§ PROBLEM REQUIREMENTS:
Write out the passage of the letters on mental health care below, starting with "It later transpired" and going on through "legal permissions allow.", word for word.

§ TEXT FOR ANALYSIS:
════════

IT was with interest that I read Ulrich and Morag Fischer’s long letter (April 9) about the very difficult decisions clinicians are obliged to make in respect of mental health, and the availability of mental healthcare generally.
In the process of trying deal with and come to terms with the mental healthcare of family members, I have become aware of many issues that do not actually assist the appropriate clinical assessment of prospective mental health care patients.
It is very apparent that at the time of potential entry into the hospital setting, all earlier medical records need to be available to the clinician, social workers, mental health officer and other clinical staff, upon which to found their decisions.
This means that guardianship or power of attorney for welfare must be available to allow family members to scrutinise medical notes for correctness, omission and contradiction, at the time of any major clinical intervention.
I raise this issue, as after seven years of medical oversight elsewhere, in the case of my family the copious medical records were not available to those involved in decision-making, advice to family members, or the following prescription of anti-psychotic and anti-convulsant medication, for some four years in a hospital setting.
These notes were still not available during formal complaints as to whether the hospital setting was the most appropriate, nor at the commencement of the ombudsman complaint process, and I still was unaware that they had not been forwarded to the clinical teams, and unaware that the legal basis for care was dependent upon welfare guardianship that I didn’t yet have.
It later transpired that non-factual mental health medical statements were made to the sheriff for obtaining welfare guardianship, which were contradictory to the earlier records. So that’s 13 years going on 14 years without reference to the first seven years of mental health medical records.
This is just one of many problems regarding the treatment of mental health in the family, but perhaps it is one improvement that does not necessarily conflict with the current rationing of service provision and facilities for mental health issues for all ages.
For this reason, it would appear to be a good first step in mental health provision, to quality assure the medical records held by mental health hospitals, and encourage family scrutiny at the earliest possible dates that early legal permissions allow.
Stephen Tingle
Greater Glasgow
AS a retired mental health professional I fully endorse the comments of Ulrich and Mohrag Fischer in their long letter defending mental health services (April 9). I would go further and say that to focus solely on these services is a bit like focusing on firefighters trying to put out fires without asking why the fires are starting in the first place.
There are many and complex factors which increase the risk of suicide. Income inequality is one, so politicians who promote inequality by cutting higher tax rates while cutting benefits are “fire-raisers”. Suicide prevention needs a far wider vision than our present blinkered approach.

════════

§ MATERIAL SHOWN:
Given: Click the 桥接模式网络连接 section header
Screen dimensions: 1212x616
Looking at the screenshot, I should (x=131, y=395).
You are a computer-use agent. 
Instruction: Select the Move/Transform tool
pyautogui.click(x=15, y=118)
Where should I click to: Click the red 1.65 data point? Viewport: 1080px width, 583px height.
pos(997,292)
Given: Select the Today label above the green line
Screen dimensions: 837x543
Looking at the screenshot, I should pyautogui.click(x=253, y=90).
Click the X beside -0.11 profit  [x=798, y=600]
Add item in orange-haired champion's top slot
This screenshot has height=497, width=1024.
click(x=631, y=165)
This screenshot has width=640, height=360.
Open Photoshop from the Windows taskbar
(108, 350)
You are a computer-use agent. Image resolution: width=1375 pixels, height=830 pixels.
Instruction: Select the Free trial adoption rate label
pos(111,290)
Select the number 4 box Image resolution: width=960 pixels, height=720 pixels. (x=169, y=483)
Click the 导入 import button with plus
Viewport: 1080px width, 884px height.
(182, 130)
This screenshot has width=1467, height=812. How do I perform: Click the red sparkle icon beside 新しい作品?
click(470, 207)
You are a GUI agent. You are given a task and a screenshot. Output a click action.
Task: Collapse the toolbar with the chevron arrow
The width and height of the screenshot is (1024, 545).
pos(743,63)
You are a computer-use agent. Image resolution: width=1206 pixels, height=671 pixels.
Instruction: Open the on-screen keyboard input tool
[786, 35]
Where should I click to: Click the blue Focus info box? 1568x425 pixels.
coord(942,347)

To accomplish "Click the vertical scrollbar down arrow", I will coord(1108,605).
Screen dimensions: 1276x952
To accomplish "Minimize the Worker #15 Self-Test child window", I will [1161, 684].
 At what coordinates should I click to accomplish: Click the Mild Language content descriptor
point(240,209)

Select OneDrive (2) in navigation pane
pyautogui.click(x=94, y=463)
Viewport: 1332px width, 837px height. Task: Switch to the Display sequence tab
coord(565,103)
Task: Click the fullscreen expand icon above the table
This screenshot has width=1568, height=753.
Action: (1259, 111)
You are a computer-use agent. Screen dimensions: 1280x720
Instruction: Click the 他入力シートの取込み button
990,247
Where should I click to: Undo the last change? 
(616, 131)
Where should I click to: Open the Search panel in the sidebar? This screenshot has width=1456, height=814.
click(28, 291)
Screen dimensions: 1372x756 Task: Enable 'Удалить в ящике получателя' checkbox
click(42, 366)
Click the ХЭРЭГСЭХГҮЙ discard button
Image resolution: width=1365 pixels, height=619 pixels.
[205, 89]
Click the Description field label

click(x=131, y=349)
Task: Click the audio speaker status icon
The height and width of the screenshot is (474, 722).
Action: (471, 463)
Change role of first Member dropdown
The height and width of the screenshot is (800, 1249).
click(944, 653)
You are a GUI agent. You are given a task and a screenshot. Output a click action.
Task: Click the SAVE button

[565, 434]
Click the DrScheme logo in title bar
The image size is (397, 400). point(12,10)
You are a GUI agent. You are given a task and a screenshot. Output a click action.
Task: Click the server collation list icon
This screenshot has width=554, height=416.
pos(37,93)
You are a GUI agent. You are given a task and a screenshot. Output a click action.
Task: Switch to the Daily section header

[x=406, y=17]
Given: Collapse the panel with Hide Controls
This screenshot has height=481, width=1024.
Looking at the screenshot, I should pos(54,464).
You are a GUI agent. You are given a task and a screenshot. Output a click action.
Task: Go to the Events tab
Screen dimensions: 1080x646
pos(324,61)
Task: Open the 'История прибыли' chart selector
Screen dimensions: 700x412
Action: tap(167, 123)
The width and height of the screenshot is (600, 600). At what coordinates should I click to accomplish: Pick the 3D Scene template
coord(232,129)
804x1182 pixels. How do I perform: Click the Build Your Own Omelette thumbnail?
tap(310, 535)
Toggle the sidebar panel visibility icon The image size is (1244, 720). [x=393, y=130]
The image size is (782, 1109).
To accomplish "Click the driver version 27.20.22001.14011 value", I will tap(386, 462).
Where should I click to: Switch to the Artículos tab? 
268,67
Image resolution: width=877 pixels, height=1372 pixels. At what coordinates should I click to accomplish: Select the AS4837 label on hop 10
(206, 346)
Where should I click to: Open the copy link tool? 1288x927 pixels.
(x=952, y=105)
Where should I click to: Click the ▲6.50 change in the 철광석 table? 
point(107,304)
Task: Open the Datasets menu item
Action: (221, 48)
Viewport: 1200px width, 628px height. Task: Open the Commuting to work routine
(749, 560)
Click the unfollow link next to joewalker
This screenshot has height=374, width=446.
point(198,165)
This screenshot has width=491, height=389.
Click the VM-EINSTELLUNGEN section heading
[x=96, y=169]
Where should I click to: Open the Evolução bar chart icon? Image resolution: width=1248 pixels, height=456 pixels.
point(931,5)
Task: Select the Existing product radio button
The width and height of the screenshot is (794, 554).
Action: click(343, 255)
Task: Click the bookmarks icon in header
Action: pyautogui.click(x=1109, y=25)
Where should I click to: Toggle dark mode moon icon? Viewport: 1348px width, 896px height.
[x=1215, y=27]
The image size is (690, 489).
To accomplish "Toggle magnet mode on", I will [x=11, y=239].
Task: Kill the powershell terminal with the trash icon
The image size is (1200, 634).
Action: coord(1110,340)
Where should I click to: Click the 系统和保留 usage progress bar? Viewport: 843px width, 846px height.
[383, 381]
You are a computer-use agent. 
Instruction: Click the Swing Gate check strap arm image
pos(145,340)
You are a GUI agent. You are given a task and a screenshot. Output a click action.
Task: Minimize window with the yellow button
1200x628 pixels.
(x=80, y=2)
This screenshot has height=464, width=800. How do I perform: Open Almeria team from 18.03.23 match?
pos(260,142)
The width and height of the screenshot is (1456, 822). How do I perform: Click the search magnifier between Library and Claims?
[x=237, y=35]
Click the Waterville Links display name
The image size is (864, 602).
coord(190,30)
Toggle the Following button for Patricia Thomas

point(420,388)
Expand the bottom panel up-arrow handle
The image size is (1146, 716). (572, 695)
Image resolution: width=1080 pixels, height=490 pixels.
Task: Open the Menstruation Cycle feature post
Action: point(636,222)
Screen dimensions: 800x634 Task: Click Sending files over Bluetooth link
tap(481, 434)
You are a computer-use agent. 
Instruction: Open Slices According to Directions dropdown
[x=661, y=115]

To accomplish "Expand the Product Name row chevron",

════════

§ WRITTEN RESPONSE:
It later transpired that non-factual mental health medical statements were made to the sheriff for obtaining welfare guardianship, which were contradictory to the earlier records. So that’s 13 years going on 14 years without reference to the first seven years of mental health medical records.
This is just one of many problems regarding the treatment of mental health in the family, but perhaps it is one improvement that does not necessarily conflict with the current rationing of service provision and facilities for mental health issues for all ages.
For this reason, it would appear to be a good first step in mental health provision, to quality assure the medical records held by mental health hospitals, and encourage family scrutiny at the earliest possible dates that early legal permissions allow.